His command style is direct. He cuts through noise, tells leaders what has gone wrong, and does not pretend that bad news is manageable when it is not. In one major briefing, he reports that Turkey River, Rapid City, and Kansas City have gone dark, and that East Coast raider attacks are likely part of the same network.
Variant network crisis
Souza is one of the commanders forced to admit that the old assumptions have failed again. The Variants are not simply attacking opportunistically. They are using tunnels, collaborators, and possibly communication networks spread across huge distances. Souza's briefings make the scale of the new enemy visible to the political leadership.
He later helps interpret reports of Chimeras, hybrid soldiers who suggest that someone has continued the VX-99 program. This is a devastating realization because it means the worst institutional sin of the first war has not died. It has evolved.
Relationship with Ringgold
Souza serves President Ringgold in the exhausted, late-stage phase of her administration. He is loyal but not self-protective.
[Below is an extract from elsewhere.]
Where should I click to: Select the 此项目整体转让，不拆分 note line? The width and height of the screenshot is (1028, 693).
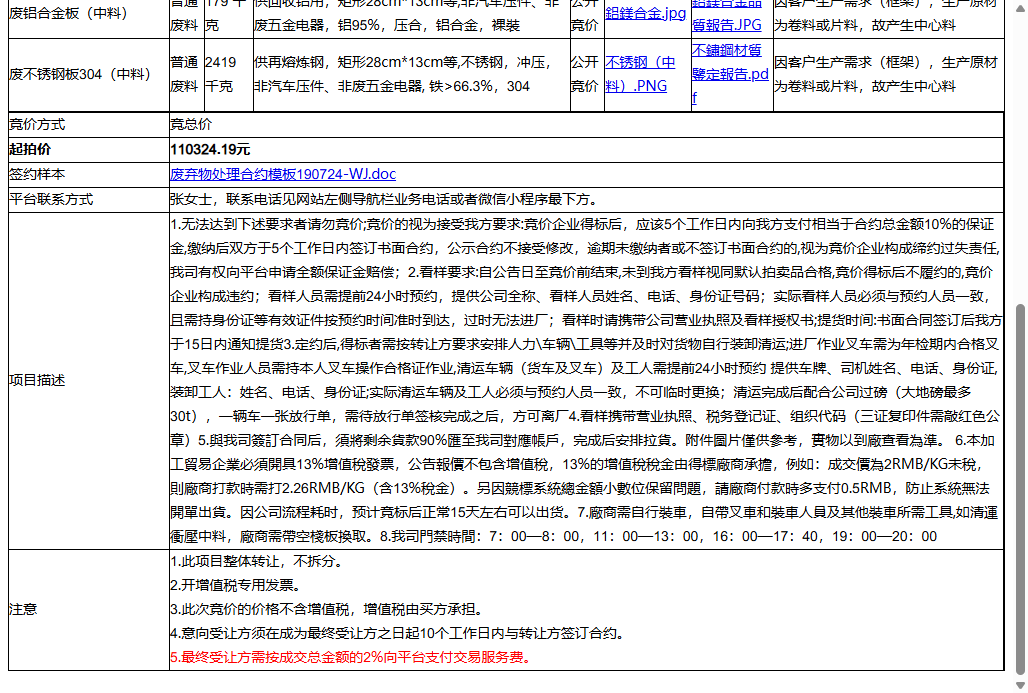coord(250,563)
After catastrophic losses, he has already drafted a resignation, acknowledging that the military failed to see the threat coming. Ringgold does not reduce him to failure because she understands that the enemy has outpaced everyone.
This relationship shows a healthier command structure than Kennor's early era. Souza can admit failure. Ringgold can absorb the truth without turning command into a blame ritual. The system is damaged, but it has learned some humility.